The bottom line is that qualified job candidates who do not currently live in Lynn may not want, if hired, to uproot their families and move to the city in order to meet a residency requirement.
The search for a superintendent and a CFO could not be more important for Lynn.
Lynn’s school enrollment encompasses students from countries all over the world who speak an array of languages. The city provides special-education services and, like every other school in America, is shouldering the challenges of making schools safe from violence, sexual harassment, bullying, and a myriad of other problems.
Lynn’s oldest schools need replacing and the next superintendent will work with Mayor Thomas M. McGee to craft a school-construction plan that will receive close review by state officials. It is ludicrous, not to mention myopic, to imagine the possibility of Lynn hiring the most qualified superintendent while hamstringing the search process with a residency requirement.

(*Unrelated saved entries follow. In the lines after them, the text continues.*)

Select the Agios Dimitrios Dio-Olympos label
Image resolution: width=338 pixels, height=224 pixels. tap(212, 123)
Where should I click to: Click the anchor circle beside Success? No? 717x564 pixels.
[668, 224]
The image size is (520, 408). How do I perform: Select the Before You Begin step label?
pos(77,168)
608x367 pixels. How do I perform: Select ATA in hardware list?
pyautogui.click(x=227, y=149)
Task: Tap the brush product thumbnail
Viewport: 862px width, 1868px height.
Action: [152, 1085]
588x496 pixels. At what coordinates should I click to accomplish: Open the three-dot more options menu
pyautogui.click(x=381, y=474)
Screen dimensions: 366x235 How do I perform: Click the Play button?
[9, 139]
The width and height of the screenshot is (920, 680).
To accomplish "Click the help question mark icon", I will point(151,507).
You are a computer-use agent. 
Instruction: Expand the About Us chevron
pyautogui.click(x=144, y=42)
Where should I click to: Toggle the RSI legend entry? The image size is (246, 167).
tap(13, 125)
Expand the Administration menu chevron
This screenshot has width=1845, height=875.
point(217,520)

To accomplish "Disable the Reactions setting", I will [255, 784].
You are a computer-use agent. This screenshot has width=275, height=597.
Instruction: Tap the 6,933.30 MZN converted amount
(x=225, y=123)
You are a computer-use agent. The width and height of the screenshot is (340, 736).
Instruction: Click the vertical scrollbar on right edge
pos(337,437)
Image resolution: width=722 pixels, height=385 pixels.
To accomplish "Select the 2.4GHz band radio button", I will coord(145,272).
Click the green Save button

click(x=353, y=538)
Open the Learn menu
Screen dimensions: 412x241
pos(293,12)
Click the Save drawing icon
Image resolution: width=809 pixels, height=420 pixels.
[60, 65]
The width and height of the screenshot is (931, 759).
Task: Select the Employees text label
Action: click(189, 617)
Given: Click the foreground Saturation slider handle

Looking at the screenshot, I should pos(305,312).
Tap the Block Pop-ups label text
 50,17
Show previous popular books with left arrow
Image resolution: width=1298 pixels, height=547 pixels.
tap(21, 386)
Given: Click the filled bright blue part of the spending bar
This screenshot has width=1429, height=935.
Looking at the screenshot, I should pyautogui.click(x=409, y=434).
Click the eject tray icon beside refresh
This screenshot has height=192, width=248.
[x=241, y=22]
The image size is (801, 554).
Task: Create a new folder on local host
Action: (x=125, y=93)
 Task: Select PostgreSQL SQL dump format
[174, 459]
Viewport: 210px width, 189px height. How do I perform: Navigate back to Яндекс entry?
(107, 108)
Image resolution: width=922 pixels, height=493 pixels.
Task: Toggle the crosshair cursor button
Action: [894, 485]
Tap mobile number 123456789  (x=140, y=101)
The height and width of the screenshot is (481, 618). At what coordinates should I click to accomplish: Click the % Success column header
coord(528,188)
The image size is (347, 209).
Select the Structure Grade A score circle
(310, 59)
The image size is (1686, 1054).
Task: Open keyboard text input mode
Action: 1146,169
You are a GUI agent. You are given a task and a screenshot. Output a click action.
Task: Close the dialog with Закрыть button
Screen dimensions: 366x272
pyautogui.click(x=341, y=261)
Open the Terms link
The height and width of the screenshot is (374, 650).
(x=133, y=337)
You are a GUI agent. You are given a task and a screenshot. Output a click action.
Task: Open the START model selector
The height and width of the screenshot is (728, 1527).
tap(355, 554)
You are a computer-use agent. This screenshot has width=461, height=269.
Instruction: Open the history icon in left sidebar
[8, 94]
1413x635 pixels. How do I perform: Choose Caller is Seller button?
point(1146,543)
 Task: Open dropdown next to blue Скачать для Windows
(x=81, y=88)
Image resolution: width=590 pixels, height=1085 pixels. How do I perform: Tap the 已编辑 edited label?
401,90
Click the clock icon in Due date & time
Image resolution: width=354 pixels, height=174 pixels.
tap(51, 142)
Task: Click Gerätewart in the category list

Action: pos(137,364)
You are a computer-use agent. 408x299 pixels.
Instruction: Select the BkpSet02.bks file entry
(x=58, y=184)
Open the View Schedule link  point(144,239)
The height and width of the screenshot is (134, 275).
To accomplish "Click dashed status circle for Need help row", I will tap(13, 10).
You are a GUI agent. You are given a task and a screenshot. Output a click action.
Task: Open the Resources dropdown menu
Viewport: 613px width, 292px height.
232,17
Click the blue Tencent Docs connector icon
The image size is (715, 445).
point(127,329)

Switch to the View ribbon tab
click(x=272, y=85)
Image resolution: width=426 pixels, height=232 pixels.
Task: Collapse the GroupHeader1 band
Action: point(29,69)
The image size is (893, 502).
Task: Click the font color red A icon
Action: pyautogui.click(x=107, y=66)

The loan plan city officials are ironing out with state revenue officials places accountability and reporting requirements on the city that must be overseen by a competent finance professional.
The legislation spelling out the loan’s terms also outlines the parameters for a city trash fee. It creates a City Council budget- and management-analyst position and sets up a working group to review health insurance for city employees with recommendations due to the mayor and council by October.
All of these stipulations, and others, including a state Department of Revenue audit requirement, are going to place demands on even the most professional chief financial officer. The legislation’s crafters, in their wisdom, struck down residency for the next CFO in order to provide the city with the broadest possible advantage in competing for the attention of qualified and highly-skilled financial professionals.
The legislation grants the same latitude with regards to hiring the next superintendent. Public education is, simply and succinctly put, too sophisticated and multifaceted to restrict the hiring pool.
Thankfully, the loan legislation does away with residency restrictions, thereby giving the city a fighting chance to compete for a strong superintendent or provide an opportunity for an education professional now working in the city but not residing here to apply for the public school system’s top job.
The best superintendents and CFO in the state are sought-after professionals who throw their résumés into a job market where cities and towns and county governments — not to mention businesses and state government — compete for their services.
Lynn needs every advantage possible to attract the best finance and education minds at a time when the city needs strong and steady hands to guide it in the right direction fiscally and academically.